> [CHALLENGE] Reproduce every line of these records verbatim, leaving out the pictures.
---------- ROWS
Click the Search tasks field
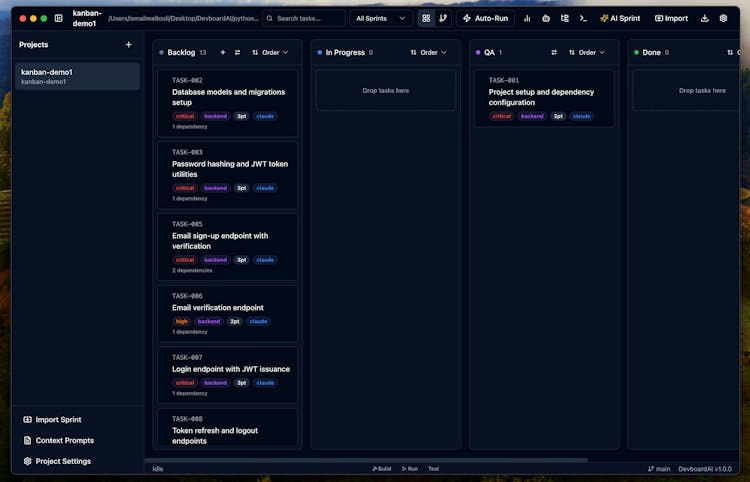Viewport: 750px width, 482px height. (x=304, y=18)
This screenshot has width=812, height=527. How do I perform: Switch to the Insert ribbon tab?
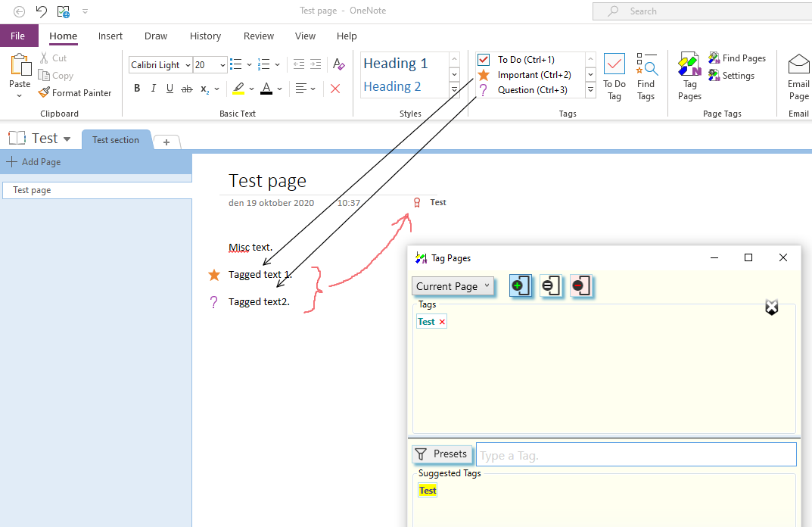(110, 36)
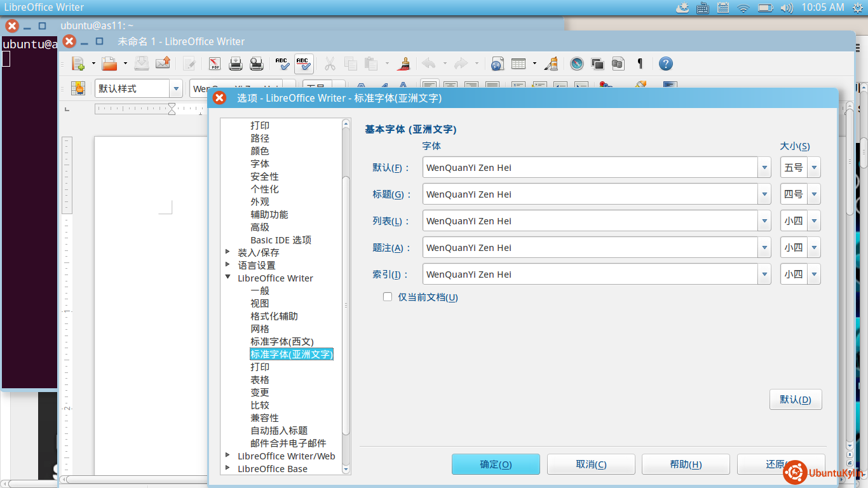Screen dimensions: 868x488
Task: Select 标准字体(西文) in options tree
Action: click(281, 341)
--------------------
> [RESPONSE FOR THIS EXERCISE]
Click the Search tasks field
Viewport: 750px width, 482px height. (x=304, y=18)
This screenshot has width=812, height=527. How do I perform: Switch to the Insert ribbon tab?
(110, 36)
Screen dimensions: 868x488
Task: Select 标准字体(西文) in options tree
Action: click(281, 341)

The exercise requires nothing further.